Dataset entries:
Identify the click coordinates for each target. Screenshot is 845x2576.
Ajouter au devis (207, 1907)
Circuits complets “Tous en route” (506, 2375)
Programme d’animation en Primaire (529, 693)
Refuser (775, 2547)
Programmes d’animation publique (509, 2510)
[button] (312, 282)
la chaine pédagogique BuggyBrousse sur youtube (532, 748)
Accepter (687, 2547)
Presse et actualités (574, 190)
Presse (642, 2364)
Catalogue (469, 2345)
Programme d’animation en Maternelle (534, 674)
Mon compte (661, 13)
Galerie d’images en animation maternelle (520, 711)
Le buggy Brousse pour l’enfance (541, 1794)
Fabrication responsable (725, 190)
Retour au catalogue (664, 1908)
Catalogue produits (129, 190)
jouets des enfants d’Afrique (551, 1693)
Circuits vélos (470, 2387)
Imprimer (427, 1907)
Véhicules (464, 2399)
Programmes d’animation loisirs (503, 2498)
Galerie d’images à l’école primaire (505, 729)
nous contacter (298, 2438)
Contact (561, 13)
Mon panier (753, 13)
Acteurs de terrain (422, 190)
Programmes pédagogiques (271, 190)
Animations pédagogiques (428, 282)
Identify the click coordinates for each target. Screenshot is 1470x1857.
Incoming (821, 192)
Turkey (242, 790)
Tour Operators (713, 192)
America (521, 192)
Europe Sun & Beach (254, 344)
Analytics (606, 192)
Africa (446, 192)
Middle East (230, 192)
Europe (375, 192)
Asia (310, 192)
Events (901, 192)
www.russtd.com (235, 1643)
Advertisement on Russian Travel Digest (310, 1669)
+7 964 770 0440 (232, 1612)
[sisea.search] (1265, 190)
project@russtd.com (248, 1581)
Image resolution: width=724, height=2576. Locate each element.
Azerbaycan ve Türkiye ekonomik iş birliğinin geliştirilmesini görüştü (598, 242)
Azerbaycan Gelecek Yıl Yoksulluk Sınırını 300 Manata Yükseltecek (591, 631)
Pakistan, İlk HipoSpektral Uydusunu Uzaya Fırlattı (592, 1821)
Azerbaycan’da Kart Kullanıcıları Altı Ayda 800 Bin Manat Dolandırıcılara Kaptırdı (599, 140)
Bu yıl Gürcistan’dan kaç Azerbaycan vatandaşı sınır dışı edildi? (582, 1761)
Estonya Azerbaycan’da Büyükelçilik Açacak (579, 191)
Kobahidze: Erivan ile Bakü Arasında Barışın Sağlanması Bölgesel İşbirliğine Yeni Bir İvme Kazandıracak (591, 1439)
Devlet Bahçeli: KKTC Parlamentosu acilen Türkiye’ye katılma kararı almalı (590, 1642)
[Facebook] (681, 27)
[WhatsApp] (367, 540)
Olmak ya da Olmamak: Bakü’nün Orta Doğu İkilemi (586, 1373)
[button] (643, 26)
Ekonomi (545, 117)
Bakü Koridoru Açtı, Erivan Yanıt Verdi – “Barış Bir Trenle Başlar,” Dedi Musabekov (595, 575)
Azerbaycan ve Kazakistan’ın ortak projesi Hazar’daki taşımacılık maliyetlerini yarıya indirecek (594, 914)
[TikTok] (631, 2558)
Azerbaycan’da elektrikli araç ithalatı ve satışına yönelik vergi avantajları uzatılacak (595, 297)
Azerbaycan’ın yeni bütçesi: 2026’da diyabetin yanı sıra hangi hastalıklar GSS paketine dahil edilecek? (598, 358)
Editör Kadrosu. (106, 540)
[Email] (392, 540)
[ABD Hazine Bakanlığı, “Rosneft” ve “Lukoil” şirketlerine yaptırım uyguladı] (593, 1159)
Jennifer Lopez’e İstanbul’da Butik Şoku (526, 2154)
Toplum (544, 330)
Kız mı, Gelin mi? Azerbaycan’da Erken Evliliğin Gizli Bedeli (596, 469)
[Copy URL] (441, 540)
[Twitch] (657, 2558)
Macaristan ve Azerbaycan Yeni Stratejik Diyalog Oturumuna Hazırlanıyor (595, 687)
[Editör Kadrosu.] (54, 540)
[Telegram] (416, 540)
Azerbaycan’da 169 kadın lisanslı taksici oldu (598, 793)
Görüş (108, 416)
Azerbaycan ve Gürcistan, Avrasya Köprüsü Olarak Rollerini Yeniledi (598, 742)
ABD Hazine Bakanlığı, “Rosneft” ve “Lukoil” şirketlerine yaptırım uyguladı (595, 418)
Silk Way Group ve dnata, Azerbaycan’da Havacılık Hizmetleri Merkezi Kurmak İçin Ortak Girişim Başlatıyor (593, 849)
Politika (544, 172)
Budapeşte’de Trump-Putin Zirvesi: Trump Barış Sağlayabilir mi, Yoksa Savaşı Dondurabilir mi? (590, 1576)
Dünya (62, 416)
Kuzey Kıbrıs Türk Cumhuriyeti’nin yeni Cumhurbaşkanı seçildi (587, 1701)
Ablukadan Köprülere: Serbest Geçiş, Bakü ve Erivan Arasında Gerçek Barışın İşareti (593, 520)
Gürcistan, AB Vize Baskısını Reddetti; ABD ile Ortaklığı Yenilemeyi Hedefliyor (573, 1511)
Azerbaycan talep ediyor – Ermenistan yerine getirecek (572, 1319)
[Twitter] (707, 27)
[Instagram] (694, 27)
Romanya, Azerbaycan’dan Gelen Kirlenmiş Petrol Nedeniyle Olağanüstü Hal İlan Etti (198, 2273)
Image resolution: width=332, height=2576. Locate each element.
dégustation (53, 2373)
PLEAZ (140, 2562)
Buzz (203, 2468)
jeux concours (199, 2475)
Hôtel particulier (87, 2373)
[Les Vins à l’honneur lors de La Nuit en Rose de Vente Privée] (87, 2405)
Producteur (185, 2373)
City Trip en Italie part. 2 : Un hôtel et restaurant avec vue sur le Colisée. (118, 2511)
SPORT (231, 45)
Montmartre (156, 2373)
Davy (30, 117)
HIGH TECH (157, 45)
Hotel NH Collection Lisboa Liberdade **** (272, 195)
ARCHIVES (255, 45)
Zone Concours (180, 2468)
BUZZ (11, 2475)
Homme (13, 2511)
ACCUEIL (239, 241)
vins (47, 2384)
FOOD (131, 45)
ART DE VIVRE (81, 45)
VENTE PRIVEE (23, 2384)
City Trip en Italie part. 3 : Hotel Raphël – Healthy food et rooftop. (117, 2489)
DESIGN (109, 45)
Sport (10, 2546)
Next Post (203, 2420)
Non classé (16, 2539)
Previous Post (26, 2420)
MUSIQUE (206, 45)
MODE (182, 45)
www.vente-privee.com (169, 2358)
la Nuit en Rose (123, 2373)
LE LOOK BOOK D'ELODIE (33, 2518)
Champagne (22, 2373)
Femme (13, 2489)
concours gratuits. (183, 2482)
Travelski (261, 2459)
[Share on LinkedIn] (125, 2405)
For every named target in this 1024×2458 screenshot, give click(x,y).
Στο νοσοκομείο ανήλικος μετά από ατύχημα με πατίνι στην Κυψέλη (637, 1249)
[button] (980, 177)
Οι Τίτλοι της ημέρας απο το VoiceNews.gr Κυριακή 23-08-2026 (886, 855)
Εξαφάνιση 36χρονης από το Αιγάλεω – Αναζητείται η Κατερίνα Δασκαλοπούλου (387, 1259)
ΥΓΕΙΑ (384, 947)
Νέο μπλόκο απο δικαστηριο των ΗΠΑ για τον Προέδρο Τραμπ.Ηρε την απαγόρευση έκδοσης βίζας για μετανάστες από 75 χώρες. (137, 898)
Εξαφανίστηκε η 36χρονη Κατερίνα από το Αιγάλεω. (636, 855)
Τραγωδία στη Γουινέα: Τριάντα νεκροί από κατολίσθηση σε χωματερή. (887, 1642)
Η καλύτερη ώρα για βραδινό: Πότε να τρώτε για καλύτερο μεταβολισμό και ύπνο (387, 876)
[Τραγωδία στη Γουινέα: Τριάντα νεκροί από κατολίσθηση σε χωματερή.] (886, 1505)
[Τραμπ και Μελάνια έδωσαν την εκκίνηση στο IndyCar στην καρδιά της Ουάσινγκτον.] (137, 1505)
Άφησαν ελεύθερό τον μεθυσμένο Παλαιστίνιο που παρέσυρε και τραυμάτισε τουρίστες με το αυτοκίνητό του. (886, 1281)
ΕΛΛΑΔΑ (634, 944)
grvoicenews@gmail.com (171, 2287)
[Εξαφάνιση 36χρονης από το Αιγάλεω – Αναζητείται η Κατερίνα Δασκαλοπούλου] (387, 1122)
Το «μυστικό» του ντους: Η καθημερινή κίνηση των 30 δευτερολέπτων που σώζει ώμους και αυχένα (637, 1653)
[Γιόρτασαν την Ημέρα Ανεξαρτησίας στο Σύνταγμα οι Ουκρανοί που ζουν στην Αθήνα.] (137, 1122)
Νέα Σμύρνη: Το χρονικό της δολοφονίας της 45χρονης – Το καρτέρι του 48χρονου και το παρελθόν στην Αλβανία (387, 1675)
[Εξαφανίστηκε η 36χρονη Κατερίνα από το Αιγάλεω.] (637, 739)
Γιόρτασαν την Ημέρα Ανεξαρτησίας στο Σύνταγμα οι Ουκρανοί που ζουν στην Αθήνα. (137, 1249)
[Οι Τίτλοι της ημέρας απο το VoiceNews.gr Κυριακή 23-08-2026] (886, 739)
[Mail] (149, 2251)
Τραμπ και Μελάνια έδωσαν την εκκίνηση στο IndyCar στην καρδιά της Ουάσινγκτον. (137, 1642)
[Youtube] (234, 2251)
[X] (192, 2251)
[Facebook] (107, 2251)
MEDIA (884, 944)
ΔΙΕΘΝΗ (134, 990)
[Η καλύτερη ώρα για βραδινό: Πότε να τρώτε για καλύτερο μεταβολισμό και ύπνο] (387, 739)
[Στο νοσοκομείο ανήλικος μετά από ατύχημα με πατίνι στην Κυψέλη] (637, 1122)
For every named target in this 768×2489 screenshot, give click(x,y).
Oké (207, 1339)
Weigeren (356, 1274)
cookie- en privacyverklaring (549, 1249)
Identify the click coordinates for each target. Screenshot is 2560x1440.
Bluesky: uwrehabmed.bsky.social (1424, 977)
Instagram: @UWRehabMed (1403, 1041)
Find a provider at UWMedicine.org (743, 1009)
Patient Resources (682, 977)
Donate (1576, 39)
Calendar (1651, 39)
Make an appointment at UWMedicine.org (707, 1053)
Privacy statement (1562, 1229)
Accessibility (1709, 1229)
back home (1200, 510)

## [Problem details]
Quote the records above from their first line through the line containing "Programmes d’animation publique (509, 2510)", both ends included.

## [Answer box]
Identify the click coordinates for each target. Screenshot is 845x2576.
Ajouter au devis (207, 1907)
Circuits complets “Tous en route” (506, 2375)
Programme d’animation en Primaire (529, 693)
Refuser (775, 2547)
Programmes d’animation publique (509, 2510)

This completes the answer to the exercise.